Handling Schema Evolution and Data Quality
Schemas are rarely static in high-growth environments, so your Silver layer transformations must be resilient to change. Using tools that support schema evolution allows your pipelines to adapt when new columns are added at the source. However, you should still implement explicit checks to prevent breaking changes from propagating further.
Expectation testing is a great way to ensure Silver layer quality. You can define rules such as ensuring a user ID column is never null or that a price column never contains negative values. Records that fail these tests can be diverted to a separate quarantine table for manual investigation by the engineering team.

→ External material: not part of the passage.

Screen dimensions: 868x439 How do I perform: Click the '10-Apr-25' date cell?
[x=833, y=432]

The Gold Layer: Business-Ready Aggregates
The Gold layer represents the final stage of the Medallion architecture, where data is prepared for consumption by end-users. Unlike the Silver layer, which focuses on entities, the Gold layer focuses on business logic and performance. This is where you calculate complex metrics and build specialized tables for specific departments.
Data at this level is often organized into star schemas or flat tables that are optimized for fast querying. Because the heavy computation has already been performed during the transformation, these tables can be queried by BI tools and dashboards with minimal latency. This decoupling of transformation and consumption is key to a responsive data platform.

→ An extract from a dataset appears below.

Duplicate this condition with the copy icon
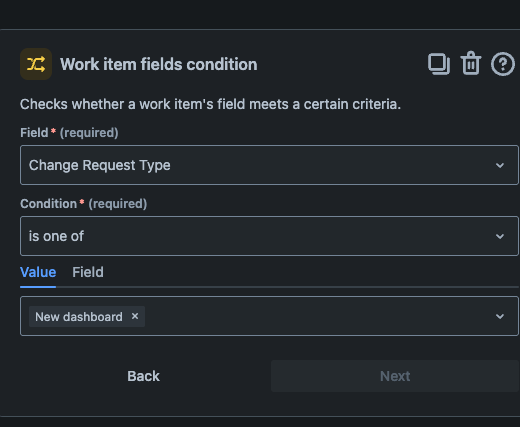Viewport: 520px width, 427px height. tap(439, 64)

Gold tables are often project-specific and highly curated. While the Silver layer provides a general-purpose view of a customer, a Gold table might specifically calculate the lifetime value of customers for the marketing team. This allows different teams to have their own optimized views of the data without cluttering the core entities.
1from pyspark.sql.functions import col, sum, count, window
2
3def create_gold_sales_summary(silver_orders_path, gold_output_path):
4 # Load the cleaned and validated data from the Silver layer
5 silver_df = spark.read.format("delta").load(silver_orders_path)
6
7 # Perform complex aggregations for the business reporting layer
8 gold_summary_df = silver_df.groupBy(
9 col("store_id"),
10 window(col("transaction_time"), "1 day")
11 ).agg(
12 sum("order_amount").alias("total_revenue"),
13 count("order_id").alias("order_count"),
14 sum("tax_amount").alias("total_tax")
15 )
16
17 # Write the results to a high-performance table for BI tools
18 gold_summary_df.write.format("delta") \
19 .mode("overwrite") \
20 .save(gold_output_path)Optimizing for Query Performance
Performance in the Gold layer is achieved through techniques like Z-ordering and data skipping. Since these tables are meant for frequent access, you should optimize the physical layout of the files based on common query patterns. This ensures that a dashboard loading a year of data can do so in seconds rather than minutes.
Consider using materialized views or indexed tables if your data platform supports them. These features can significantly speed up the retrieval of the pre-calculated aggregates stored in the Gold layer. Always monitor the query plans of your most important reports to identify opportunities for further tuning.
Observability and Maintenance of the Pipeline
Building a Medallion architecture is not a set-it-and-forget-it task. You need robust monitoring to track the health of each layer and the latency of the data moving through them. If the Bronze layer is filling up but the Gold layer is not updating, you need immediate alerts to diagnose the bottleneck.
Data lineage tools are invaluable for understanding how a specific metric in a Gold table was calculated from raw Bronze files. This visibility helps build trust with stakeholders and makes it easier to trace the root cause of data discrepancies. When a business leader questions a number, you should be able to show the exact transformation path.
Finally, remember that the goal of this architecture is to provide value to the business. Periodically review your Gold tables to see if they are still being used and if they still meet the needs of the consumers. Decommissioning unused tables and refining existing ones ensures that your data lake remains a streamlined and useful asset.